もうとにかくやたらと気が重くなる小説である。こんなに途中で読むのが嫌になる小説も中々無い、と言えるくらい、とにかく暗い。暗いのは、私たちが白の闇を体感するからではない。「白の病」に襲われた人々の様子は、たった一人、なぜか「白の病」に感染しない主人公の女性が目撃する通り、克明に描かれる。その具体的なシーンがとにかく陰惨極まりない。隔離された施設では、誰もが汚物を垂れ流し、食糧は限られた分量しか運ばれて来られず、見張りの軍人に交渉しようとしただけで射殺される。偶然銃を手にした者が食糧を独占し、僅かな食糧と引き換えに、他のグループの女性全員を順番に犯していく。一種の戦争状態となり、火災で建物が焼け落ち、施設から逃れられても、既に街も完全に白の病に侵され、荒廃しきっている。とにかく救いがない。特に排泄や飢餓状態についての描写は具体的で執拗だ。

ジョゼ・サラマーゴがポルトガル語世界初のノーベル文学賞を受賞した際の理由は、「想像、哀れみ、アイロニーを織り込んだ寓話によって我々がとらえにくい現実を描いた」だったという。私はサラマーゴの他の作品は未読だが、この『白の闇』を読むと、この受賞理由になるほど、と思う。この『白の闇』は、まさに寓話というのが相応しい。陰惨なシーンの具体的で詳細な記述に関わらず、この小説ではリアリティは追求されていない。名前をもたない人々、「」のつかない誰に属するか不明瞭な台詞の数々、物語全体が長い長い夢のようだ。コロナをきっかけとして、パンデミックを扱った文学作品の一つとして注目を浴びているものの、この小説からパンデミックの現実的な教訓を引き出すのは難しいいだろう。むしろ、この小説は「パンデミック小説」ではなくて究極的な「ディストピア小説」として位置づけられるべきだろう。

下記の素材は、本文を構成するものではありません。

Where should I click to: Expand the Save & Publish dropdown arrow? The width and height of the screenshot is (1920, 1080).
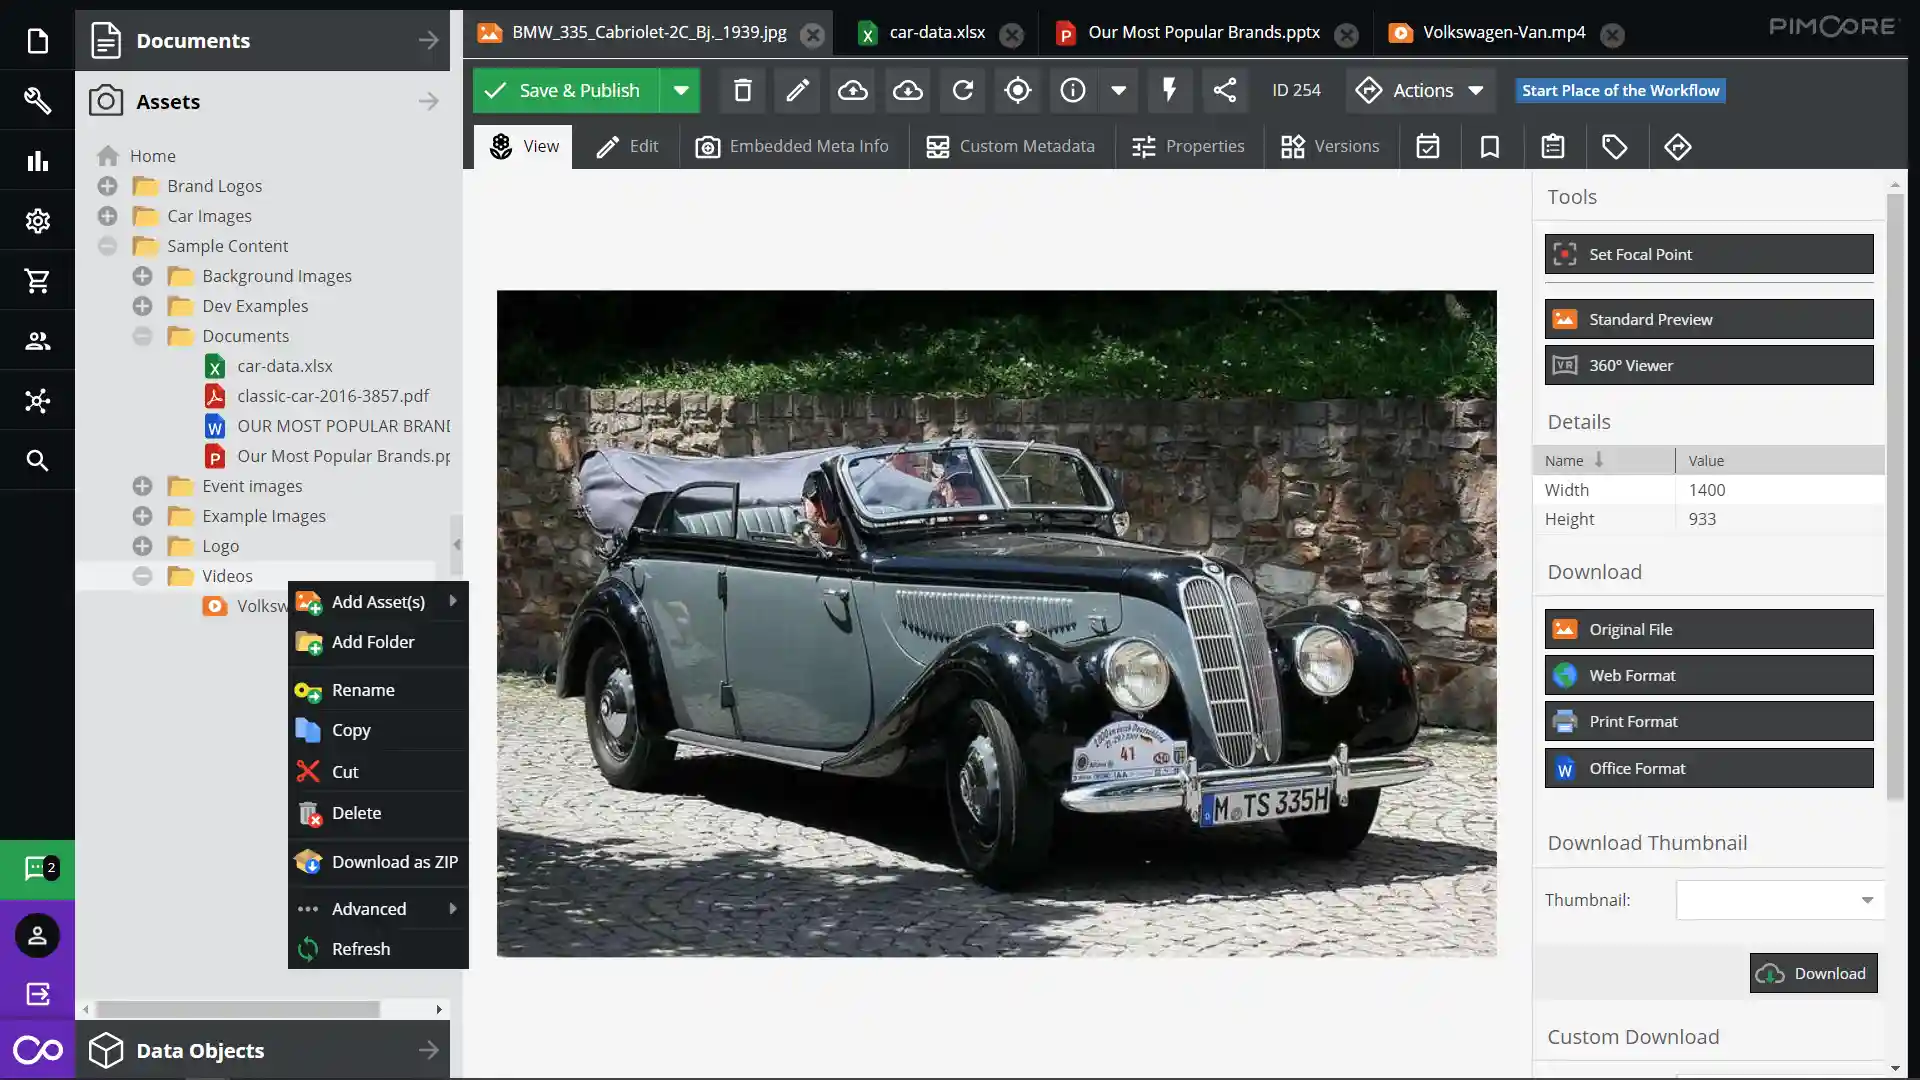tap(681, 90)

私達にこれだけ悲惨な寓話が必要なのか、というくらい、生理的忌避感が募る物語の果てに待っているもの。主人公が辿り着いた教会の中で、全ての絵画、彫像の人物の目が白い布によって覆われているのを発見するシーンはとりわけ印象的だ。ここには、キリスト教的終末感が漂いながら、そこに宗教的救いはない、なのに一種のカタルシスがある、という、不思議に錯綜した読書体験が味わえる。どこまで行っても陰惨で終わりのない「ブラインドネス」の悪夢の果てに、突然視界が開けるような。そして、主人公の女性が呟く言葉が胸に迫ってくる。

どうしてわたしたちは目が見えなくなったのかしら。わからない。いつかわかる時が来ると思うが。わたしの考えを言ってほしい?言ってくれ。わたしたちは目が見えなくなったんじゃない。わたしたちは目が見えないのよ。目が見えないのに、見ていると?目が見える、目の見えない人びと。でも、見ていない。